Download

Relate is available for academic use. To see rules for non-academic use, please read the LICENCE file, which is included with each software download.

Pre-compiled binaries (last updated: 02/09/2019)


In the downloaded directory, we have included a toy data set. You can try out Relate using this toy data set by following the instructions on our getting started page.

If you have any problems getting the program to work on your machine or would like to request an executable for a platform not shown here, please send a message to leo.speidel [at] outlook [dot] com.

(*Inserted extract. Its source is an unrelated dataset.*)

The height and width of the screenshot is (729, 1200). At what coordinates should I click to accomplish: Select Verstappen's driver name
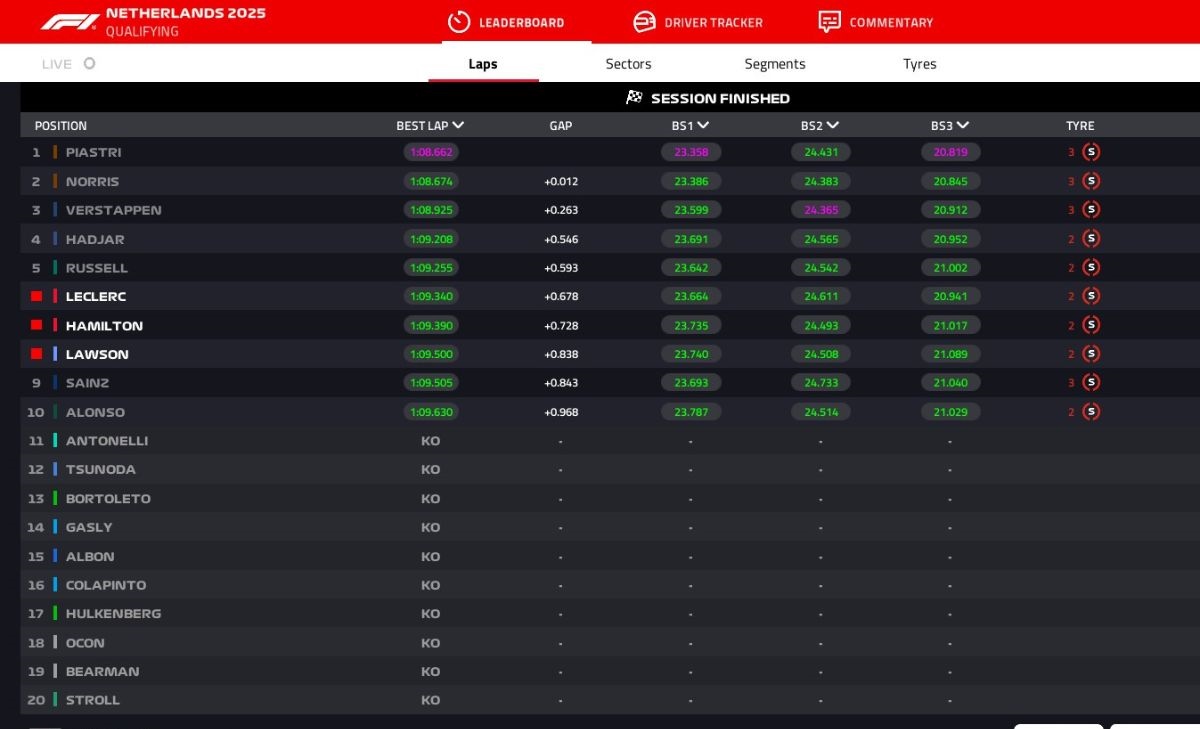(x=113, y=210)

We document changes to previous versions in a change-log.

1000 Genomes coalescence rates, allele ages, and selection p-values


We deposited Relate-estimated coalescence rates, allele ages, and p-values for evidence of positive selection for the 1000 Genomes Project here.
These were obtained by estimating the joint genealogy of all 1000 GP populations and then extracted the embedded genealogy for each population. For the genealogy of each population, we jointly estimated the population size history and branch lengths. Variants segregating in more than one population therefore have correlated but different allele ages in each population.

Relater: R package for handling Relate output files


I made an R package for handling Relate output files (MIT license). It's still under development but the main functionality is working.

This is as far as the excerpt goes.